• [Required actions]:
A – In the SPI-Birds pipeline introduction, rewrite the paragraph that begins "This will install all pipelines" as a short bulleted list, keeping its main facts.
B – Write a continuation of the SPI-Birds pipeline introduction, beginning after its final sentence.

• [Excerpt]:
____________
SPI-Birds pipeline: Introduction (for the general user)

Welcome to the SPI-Birds pipeline package. This section of the README will give you an introduction on how to load the package, how to find out details about each pipeline, and how to use the package for creating bird data following the SPI-Birds community data standard and generating standard quality checks.

The pipeline package can be installed in R using the following code with the package remotes:

remotes::install_github("SPI-Birds/pipelines")
library(pipelines)

This will install all pipelines and quality check code on your computer and attach our pipeline package into your session of R. Individual pipelines are build as separate functions for each data owner (where one data owner can administer multiple populations). Each function is given the name format_X() where X is the letter code for the data owner. The codes for different data owners and corresponding populations are described in the SPI-Birds standard protocol. Note in cases where a data owner administers one population, the unique 3 letter population ID code and the data owner code are identical.

To process each set of primary data into the structure described in the SPI-Birds standard protocol it is often necessary to make assumptions about how each variable is interpreted. All assumptions made during the pipeline process are described in the help documentation for a given function. This can be accessed using the ? in R. For example, to read about the assumptions made when processing data from the NIOO, you can use the code:

?format_NIOO

Each set of primary data is in a slightly different format. Therefore, to run all pipelines successfully, your system will require additional software and drivers (in addition to R).

Setup your computer to run pipelines

Pipelines for some populations require additional software and drivers. Setup instructions describe how to install the required software for both a Windows 10 64-bit operating system and Mac OSX. The setup procedure should be similar for other Windows 64-bit systems. If you are unsure which version of Windows is running on your computer, check 'System Type' in 'System Information'. To run the pipelines for all populations a users system must have:

  • Microsoft Access Driver (/.mdb, /.accdb) (Windows only)
  • Python 3
  • Python libraries pandas and pypxlib

Note Users running Mac OSX will not be able to run pipelines with primary data stored in Microsoft Access format without purchasing paid drivers.


Windows 10 64-bit

Microsoft Access Driver

Firstly, you must check that you are running a 64-bit version of R. Open an R session and see whether you have 64-bit or 32-bit installation.
____________
• [Dataset content]:
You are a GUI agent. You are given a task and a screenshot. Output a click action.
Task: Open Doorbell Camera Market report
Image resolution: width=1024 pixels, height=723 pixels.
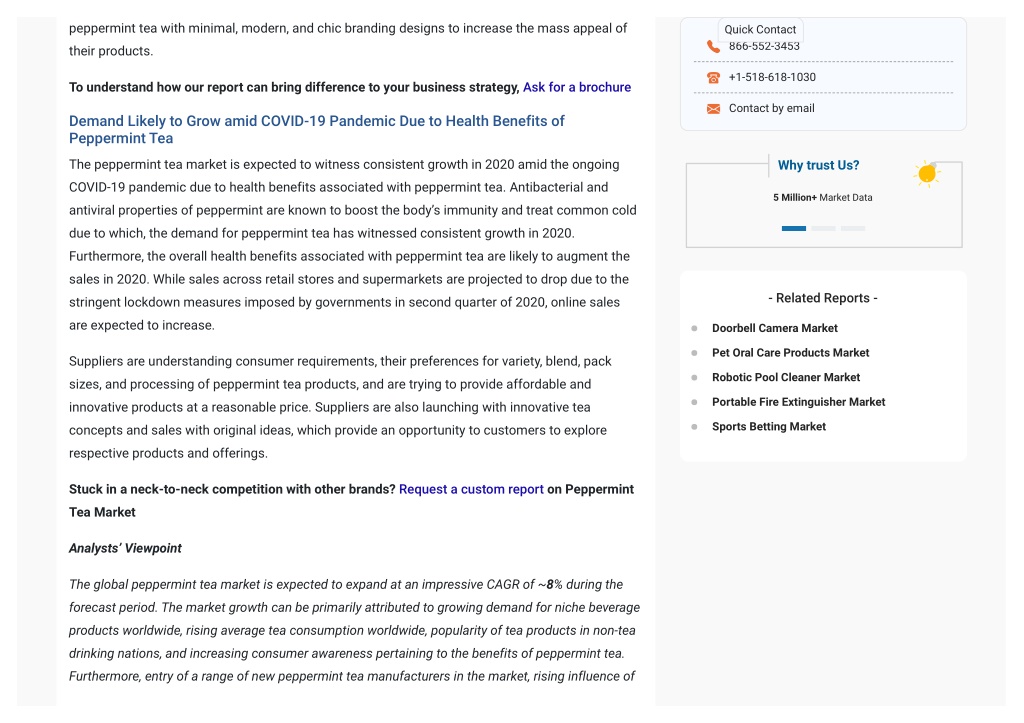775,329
____________
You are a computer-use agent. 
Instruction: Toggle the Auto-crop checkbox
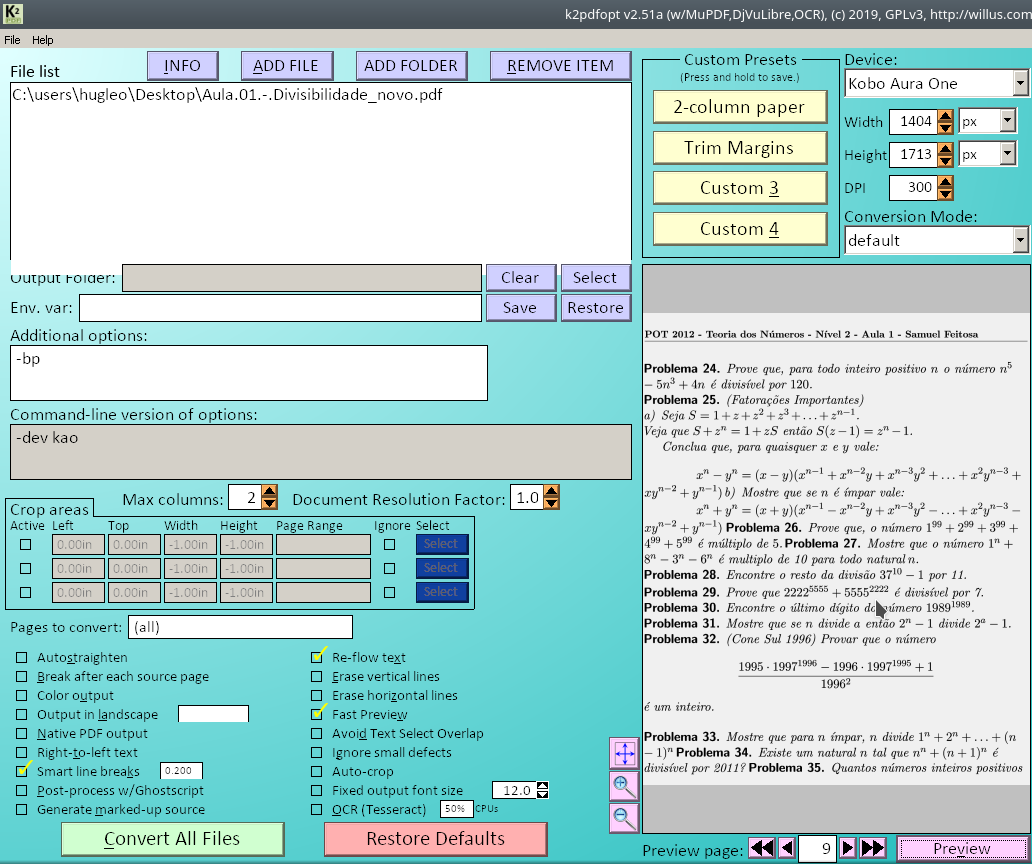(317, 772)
____________
• [Results by task]:
A –
- Installing the package puts all pipelines and quality check code on your computer and attaches the pipeline package to your R session.
- Each data owner has its own pipeline function, and one owner can administer several populations.
- The functions are named format_X(), where X is the data owner's letter code.
- The SPI-Birds standard protocol lists the data owner codes and their populations.
- When a data owner administers only one population, the 3-letter population ID and the data owner code are the same.

B –
If you do not have a 64-bit version you will need to install one here.


Once you have a 64-bit version of R, search for 'ODBC' in the Windows taskbar. There will be two version (32-bit and 64-bit) select the 64-bit version. This will open the 'ODBC Data Source Administrator (64-bit)' window.

In the new window check for 'Microsoft Access Driver'. If this already exists you can skip to the Python stage.

If 'Microsoft Access Driver' does not exist click 'Add' to install a new driver on your system.


Select 'Microsoft Access Driver (/.mdb, /.accdb)' and click finish.

If 'Microsoft Access Driver (/.mdb, /.accdb)' does not appear, you will need to download the 64-bit driver here**

In the next window, you must add a 'Data Source Name'. Everything else can be left blank.

Check if this driver is installed and recognised by R using the function odbcListDrivers() from the odbc package. Note that you will need to open a new session of R before the driver will appear.

Python 3

To install Python, we recommend using the Anaconda distribution. Make sure to download the 3.X version of Python. The Anaconda distribution comes with some libraries (including pandas) pre-loaded.

Once installed, open the 'Anaconda prompt' and type:

pip install pypxlib

This will install the pypxlib library on your system.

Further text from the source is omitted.